ENTRIES SUPPLIED

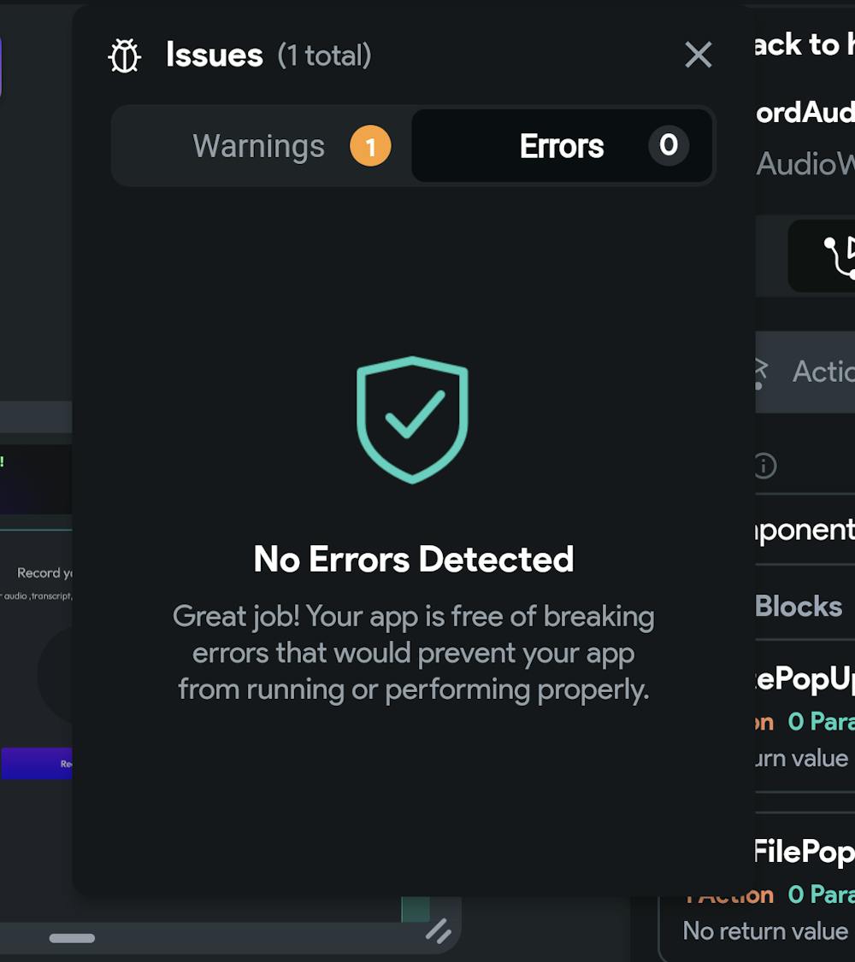Viewport: 855px width, 962px height.
Task: Switch to the Warnings tab
Action: (259, 146)
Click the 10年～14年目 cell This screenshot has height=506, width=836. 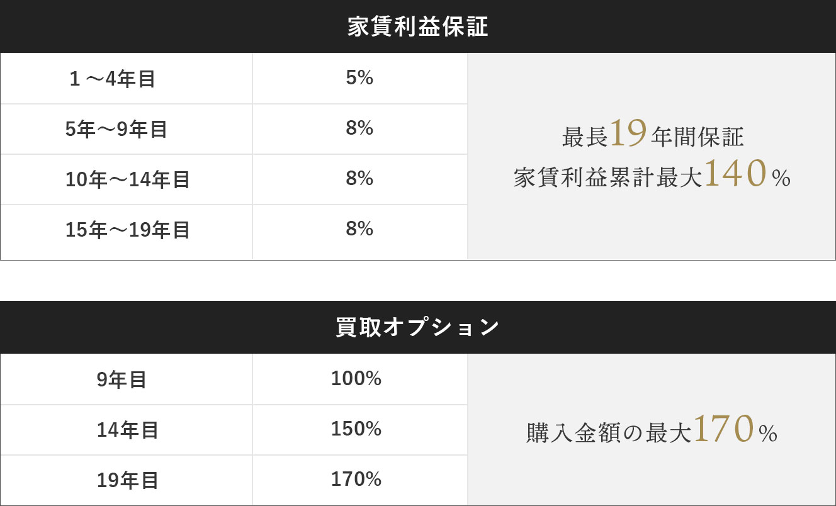128,180
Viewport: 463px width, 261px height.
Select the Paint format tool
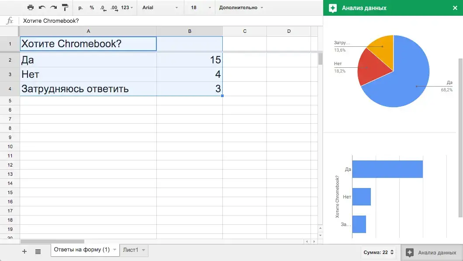point(65,7)
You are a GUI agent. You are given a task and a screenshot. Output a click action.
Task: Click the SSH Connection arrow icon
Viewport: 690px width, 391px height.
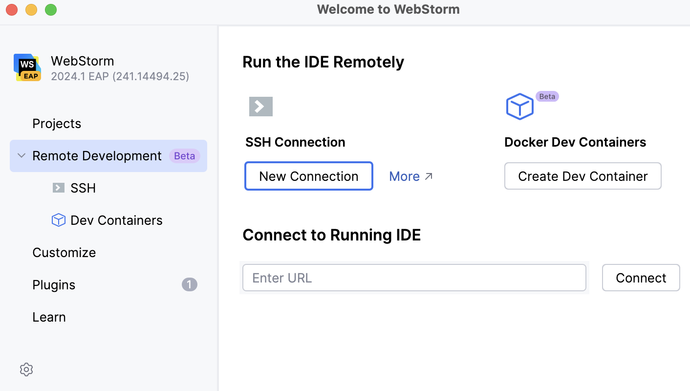click(x=260, y=106)
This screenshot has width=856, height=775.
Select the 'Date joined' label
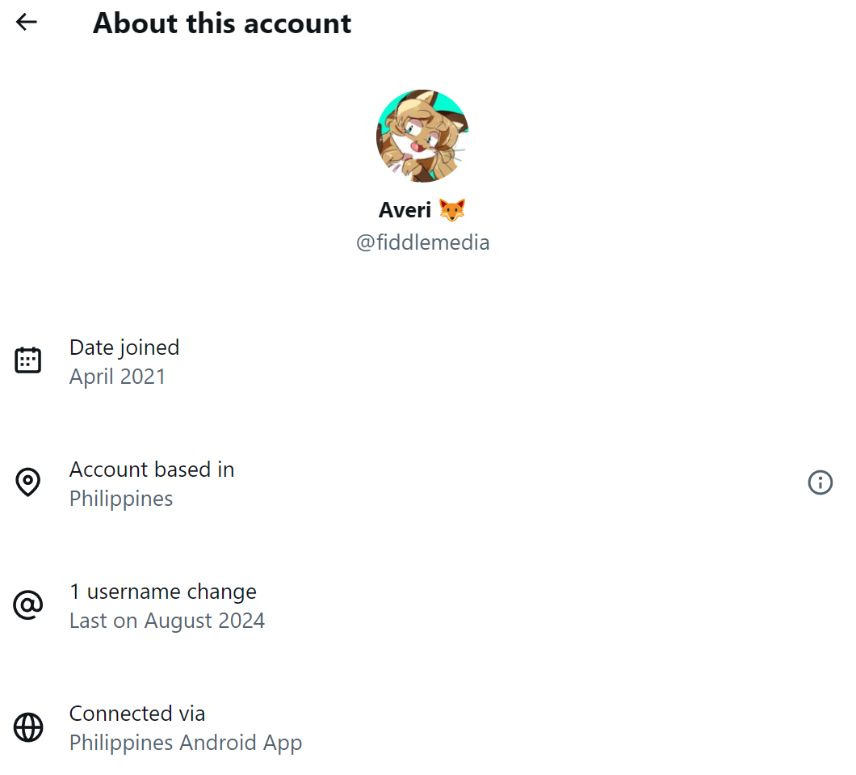[x=124, y=347]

TASK DESCRIPTION
Only what runs from the line containing "Task: Click the SSH Connection arrow icon" through the end of the entries above should be extracted, exactly and without pictures.

ANSWER SPACE
Task: Click the SSH Connection arrow icon
Viewport: 690px width, 391px height.
click(x=260, y=106)
This screenshot has width=856, height=775.
Select the 'Date joined' label
[x=124, y=347]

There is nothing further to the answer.